Começam  a surgir no Brasil questionamentos acerca da legalidade na forma de operação  da plataforma digital conhecida como “AIRBNB”, que surgiu em 2008 e hoje se espalhou para diversos países, inclusive para o Brasil.

Questiona-se em especial se o proprietário de uma unidade habitacional em condomínio residencial possui o direito, decorrente de sua propriedade,  de alugar seu imóvel por meio do “AIRBN”, ou se o condomínio o pode impedir, considerada a destinação original do condomínio a abrigar residências.  Analisemos brevemente esse tema.

Quando se considera um ordenamento jurídico em vigor, como o nosso, como um sistema aberto, compreende-se que valores e princípios jurídicos podem mudar com o tempo, e essa modificação pode causar efeitos sobre a natureza e conceito de institutos jurídicos. Um sistema é aberto, ensina CANARIS, quando está apto, ou não pode resistir a modificações, cujos efeitos projetam-se inevitavelmente sobre a estrutura desse sistema. O direito positivo é, assim, um sistema aberto, dado que os valores e princípios jurídicos que formam a sua estrutura podem se modificar e efetivamente se modificam conforme muda a realidade. Exemplifica CANARIS: “(…) as concepções sobre ‘a natureza’ da relação de trabalho sujeitaram-se a fortes mudanças e, assim sendo, o dever de assistência, dela derivado e as consequências múltiplas que hoje com este se relacionam, poderiam não ter sido necessariamente, desde o início (de modo objetivo e não apenas por desconhecimento) parte do nosso Direito privado, antes tendo obtido validez apenas num processo paulatino. (…)”. (in “Pensamento Sistemático e Conceito de Sistema na Ciência do Direito”, p. 123).

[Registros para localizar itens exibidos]
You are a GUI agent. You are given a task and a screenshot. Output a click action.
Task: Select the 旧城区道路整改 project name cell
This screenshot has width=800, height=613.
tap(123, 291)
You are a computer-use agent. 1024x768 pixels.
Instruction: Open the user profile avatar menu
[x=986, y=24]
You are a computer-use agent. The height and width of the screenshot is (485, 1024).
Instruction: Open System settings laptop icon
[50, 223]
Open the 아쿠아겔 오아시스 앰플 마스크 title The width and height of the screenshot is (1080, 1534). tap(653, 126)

--

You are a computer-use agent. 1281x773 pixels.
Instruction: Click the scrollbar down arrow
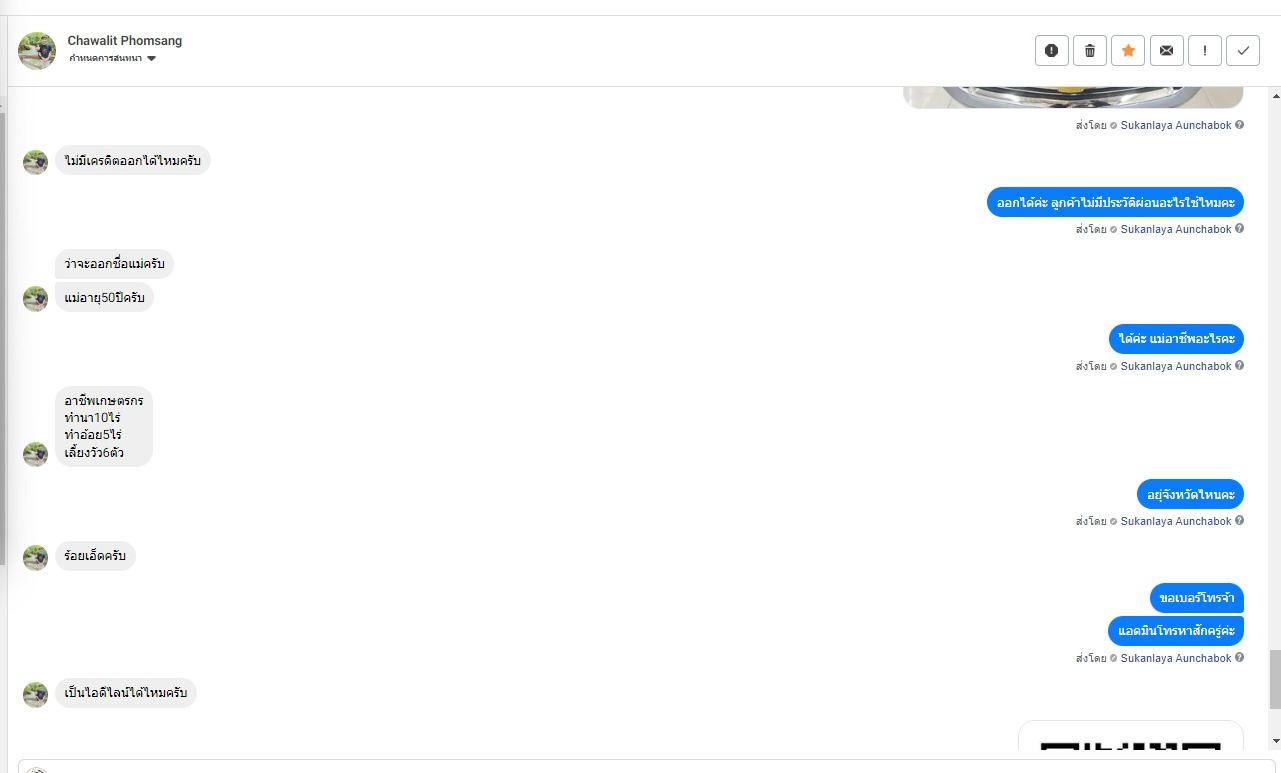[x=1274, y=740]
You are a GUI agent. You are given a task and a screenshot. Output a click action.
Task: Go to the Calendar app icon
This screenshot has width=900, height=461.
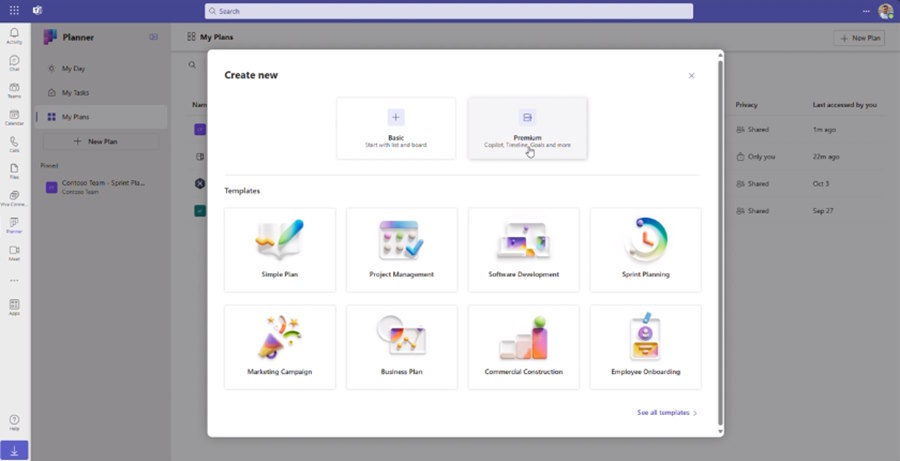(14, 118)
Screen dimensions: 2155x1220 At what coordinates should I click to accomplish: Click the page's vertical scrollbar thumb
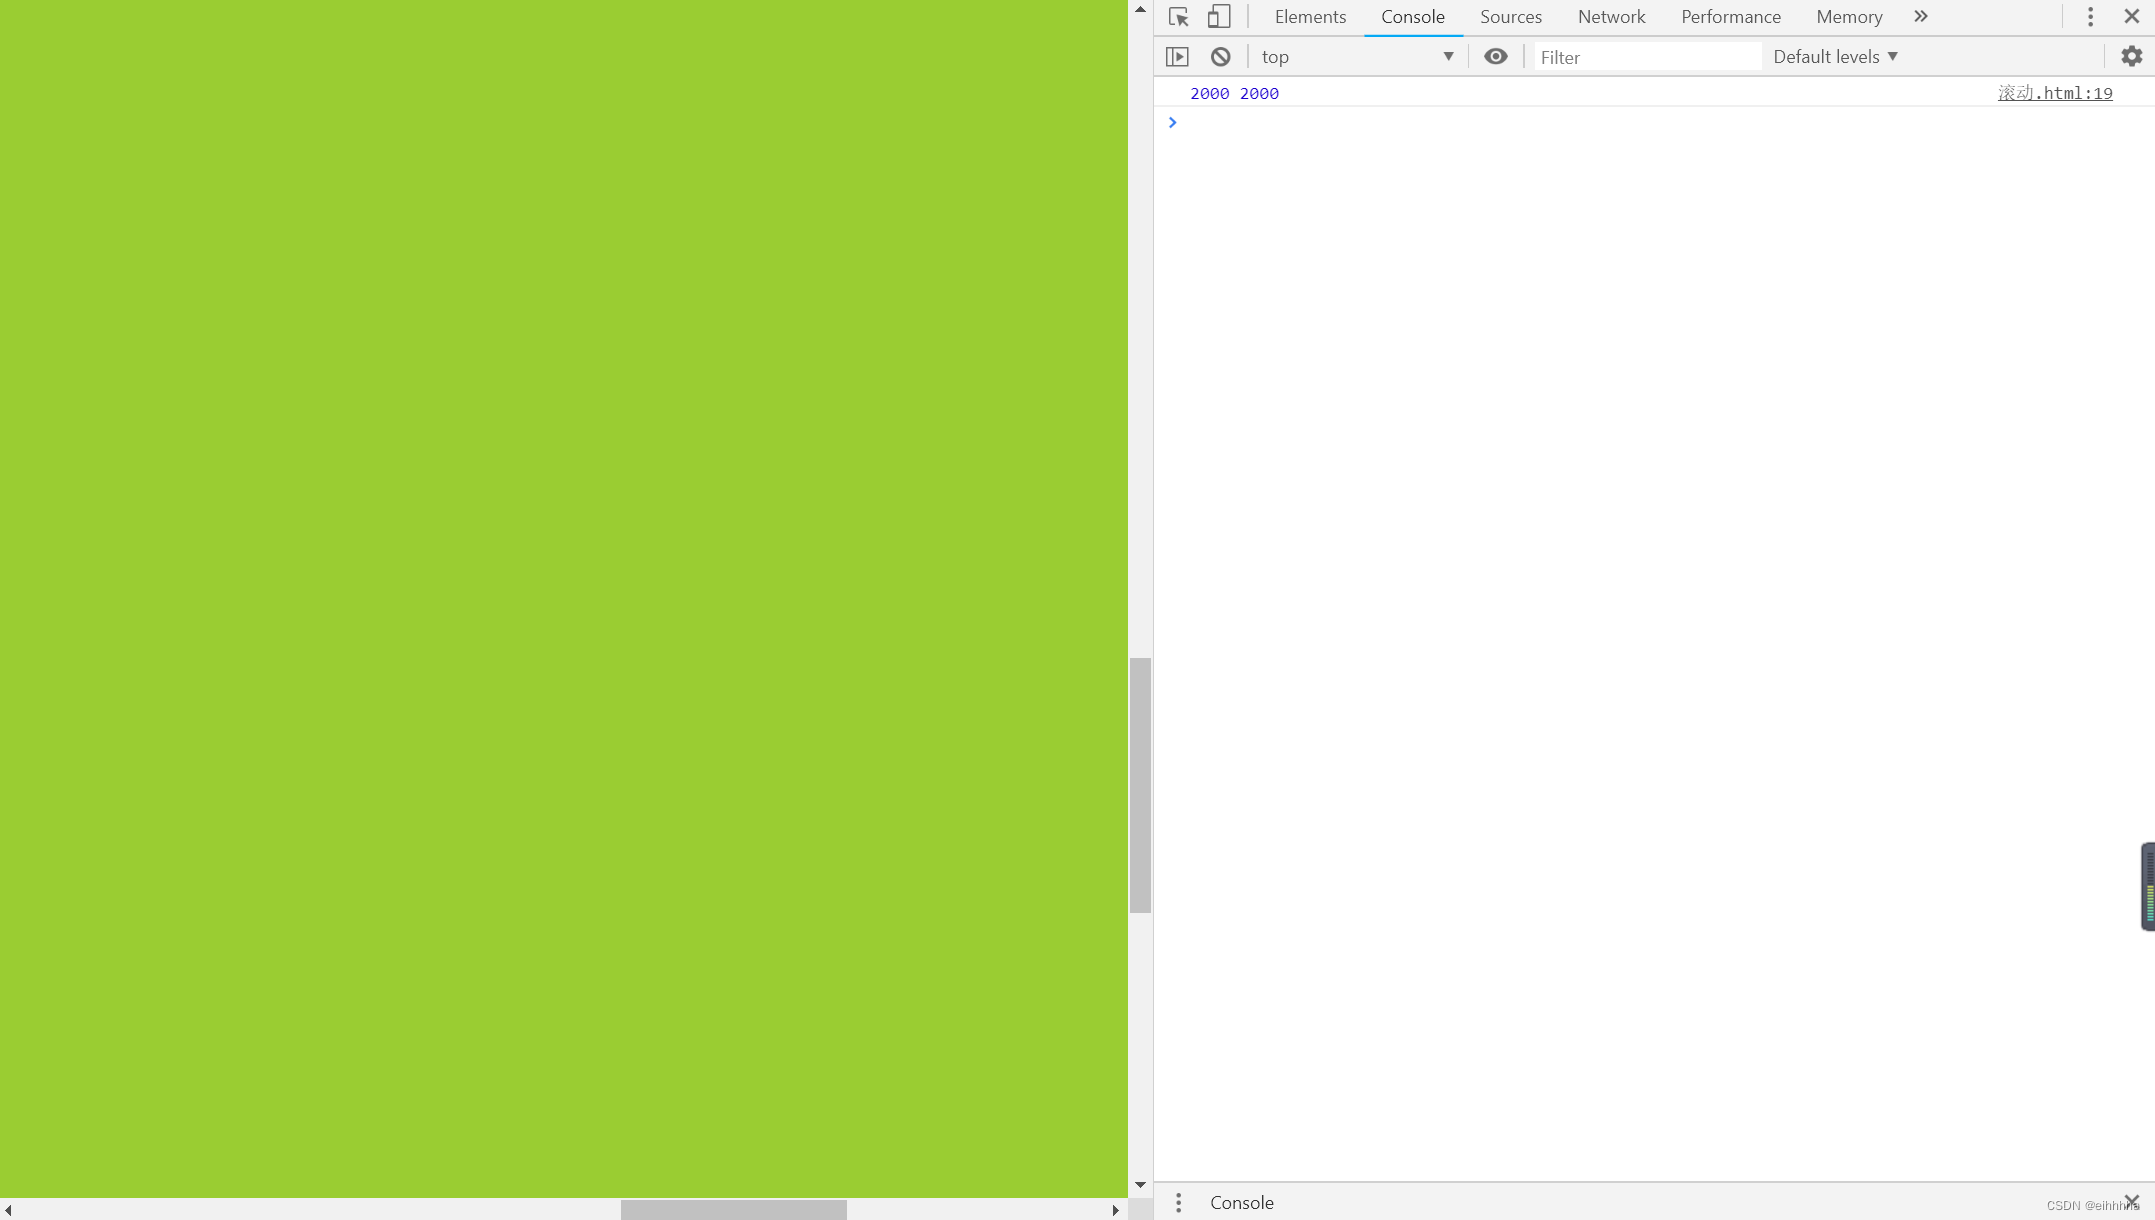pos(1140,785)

==

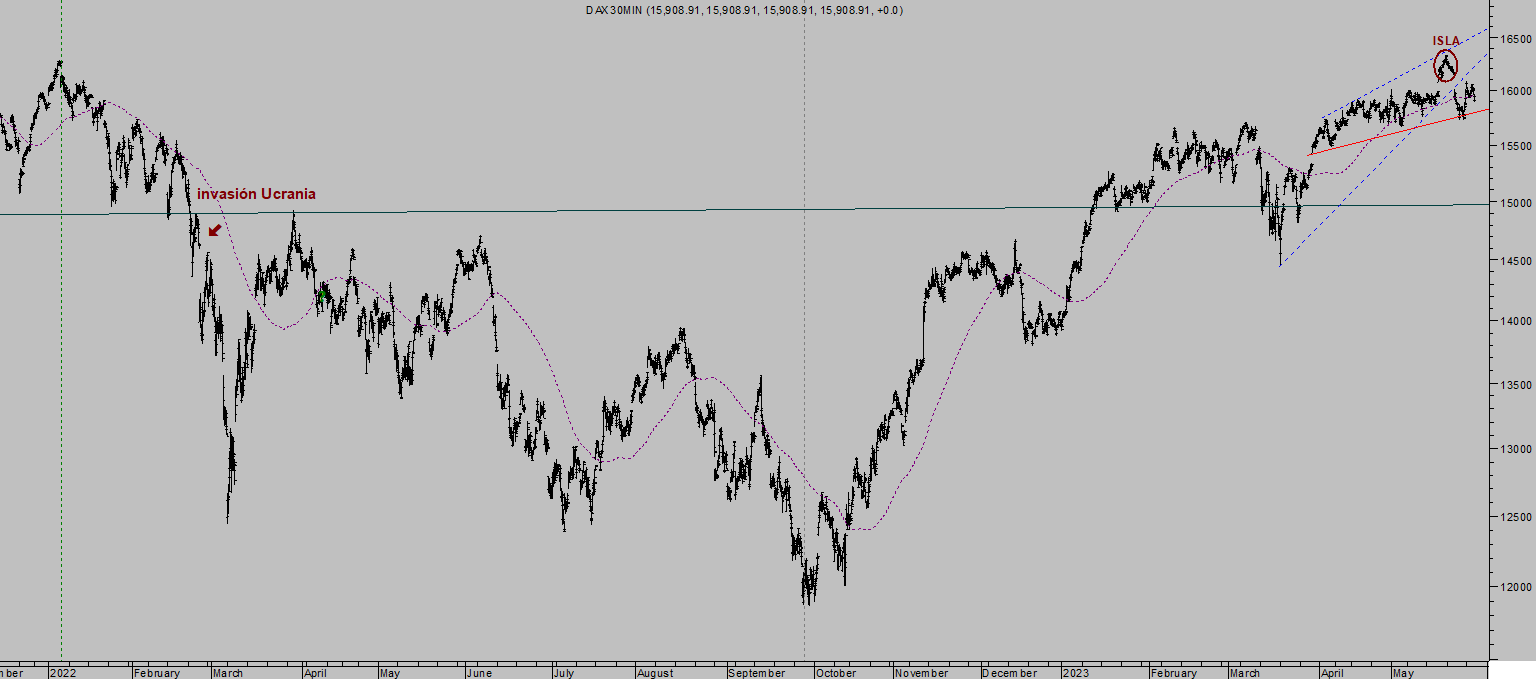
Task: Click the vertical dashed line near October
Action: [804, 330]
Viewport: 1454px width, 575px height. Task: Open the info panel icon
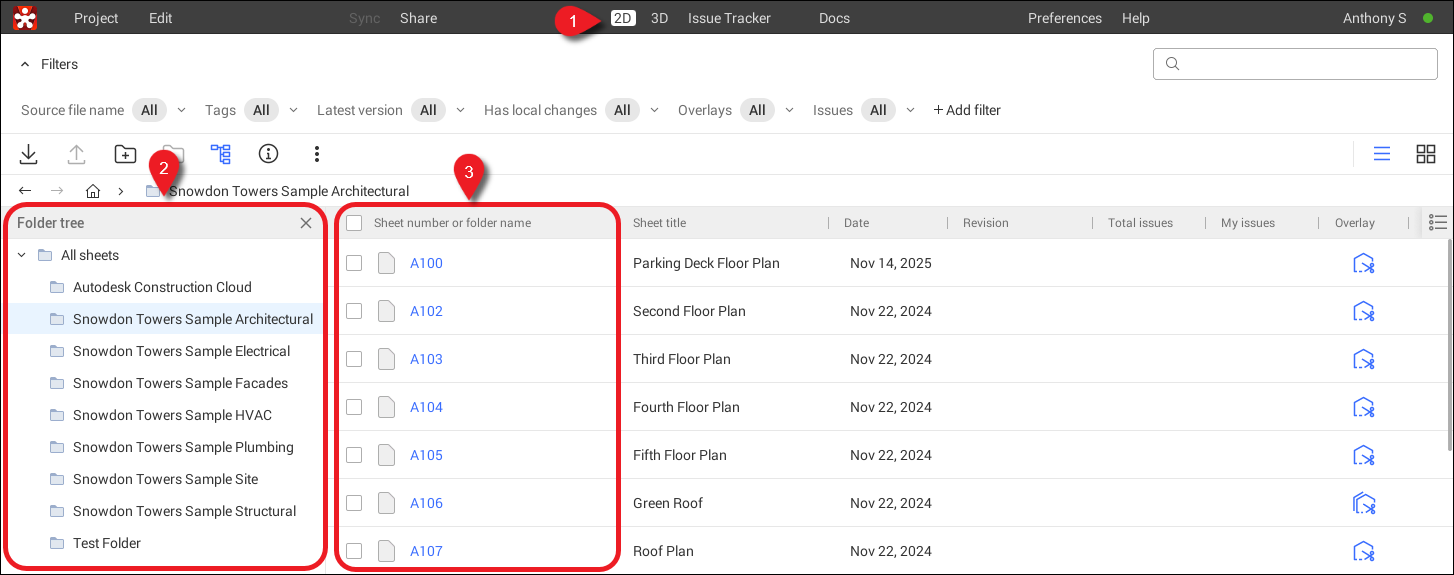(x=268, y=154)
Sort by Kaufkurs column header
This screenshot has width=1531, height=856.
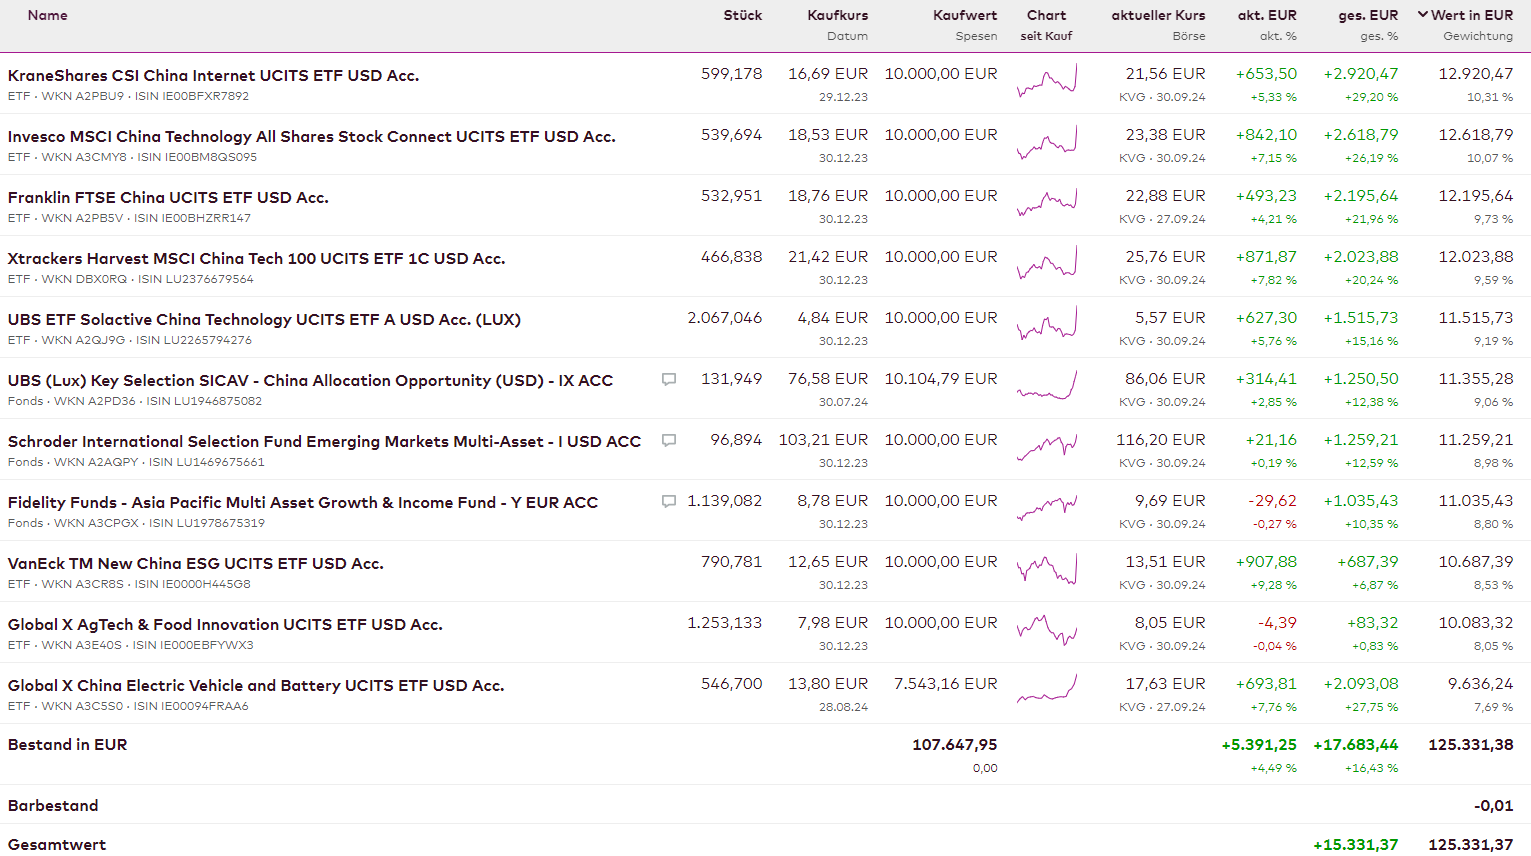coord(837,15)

# PROBLEMAS E TAREFAS:
- 1) Redimensione pelo fator 1,15 as coordenadas das respostas da listagem, apenas da linha que contém "You are a computer-use agent. 1024x768" até a linha que contém "Open the 아쿠아겔", inclusive. Reproduza essas linhas por inteiro, com as instruções, e arredonde os valores para inteiros, com as metades para cima.
- 2) Prossiga com o texto sobre a legalidade do aluguel de unidades em condomínio pelo Airbnb, a partir do ponto em que ele termina.

# OS RESULTADOS:
- 1)
You are a computer-use agent. 1024x768 pixels.
Instruction: Open the user profile avatar menu
[x=1134, y=28]
You are a computer-use agent. The height and width of the screenshot is (485, 1024).
Instruction: Open System settings laptop icon
[58, 256]
Open the 아쿠아겔 오아시스 앰플 마스크 title The width and height of the screenshot is (1080, 1534). tap(751, 145)

- 2)
Princípios jurídicos  sofrem, portanto, um paulatino processo de modificação de seu conteúdo, imposto pela realidade subjacente. Por isso é que institutos jurídico-legais  têm seu conteúdo alterado, quando valores e princípios jurídicos que lhes formam a base modificam-se.  É o que sucede com o instituto jurídico da moradia, cujo conteúdo sofre hoje modificações em razão de uma nova conformação da realidade, que, aliás, foi percebida rapidamente pelos idealizadores da referida plataforma digital, quando atinaram que a  moradia, tanto quanto a locação, haviam se modificado substancialmente, dando lugar a modelos que deveriam se ajustar a uma nova realidade. Assim,  o interesse das pessoas em locações por tempo mais curto, compartilhadas com outras pessoas, obtendo com isso redução de custos,  esse interesse fez modificar o conceito jurídico de moradia, e com ele o de locação.

Modificou-se, assim, o instituto jurídico da moradia, na medida em que a sua destinação social alterou-se em função da realidade, e dispositivos como o do artigo 1.335 do Código Civil de 2002, que estabelecem os direitos dos condôminos a usar, fruir e livremente dispor das suas unidades,   devem ser interpretados e aplicados à luz de uma sensível modificação nos valores e princípios jurídicos relacionados à moradia, locação e mesmo à propriedade de imóveis em condomínios residenciais.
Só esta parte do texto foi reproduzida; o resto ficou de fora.